I knew the story behind our bill this morning - our political correspondent Martin Robinson had been looking at why it was that Leicester bucked the national trend in the Euro elections, giving Labour an increased share of the vote in the city at a time when their share elsewhere had fallen significantly. (We concluded that the main reason was that at the last election something like 7,000 Labour supporters in Leicester had voted for the anti-war Respect party, which didn't put up a candidate this time round, leaving the voters to return to Labour).

My problem with the bill was that I read it as if it was castigating Leicester for voting Labour, as if we thought the voters had done something wrong. It might have been a question we would have asked if the BNP had won the vote.

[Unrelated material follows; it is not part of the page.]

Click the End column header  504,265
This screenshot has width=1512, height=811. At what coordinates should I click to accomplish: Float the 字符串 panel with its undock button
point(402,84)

May be I was looking for it because I hadn't liked one of the bills we wrote the day before which read:
POORLY
BOY
SEES
POPE
I was definitely looking for that one because I'd seen someone laughing at it on Twiterfall, the live feed of tweets from Twitter that I have running in the background on my PC picking up every time somebody says anything about Leicester. The tweeter had a fair point - it's hardly headline news and, worse still, it was difficult to see how it could possibly sell us any papers ... which after all is the purpose of the bills. We're looking to catch the eye of a passer-by, to persuade the casual buyer.

Talking of Twitter, those who use that particular social medium will know just how difficult it can be to get your message across in 140 characters or less - bill writing is a skill that requires you to sell a newspaper in 20 or 30 characters and that's not always easy.

I mentioned that I had been trained in bill writing and in April of this year I did write to the relevant staff at the Mercury with a copy of a training document based on work by Peter Sands, a well-known editorial coach.

That included such tips as:
  • Headlines tell it, bills sell it. They are not the same.
  • Will it sell? If not, find something else. Poor bills drive sales away.
... and my personal favourite:
  • Tease the reader. Don't give away the whole story. 'The bill is like the bikini; what it reveals is provocative; what it conceals is vital' - former Sunday Times editor, Harold Evans.
Clearly, bill writing has not been our top priority, but we spent a bit of time talking about it today and, hopefully, while they might not cause as much amusement from tomorrow, our bills might sell a few extra papers.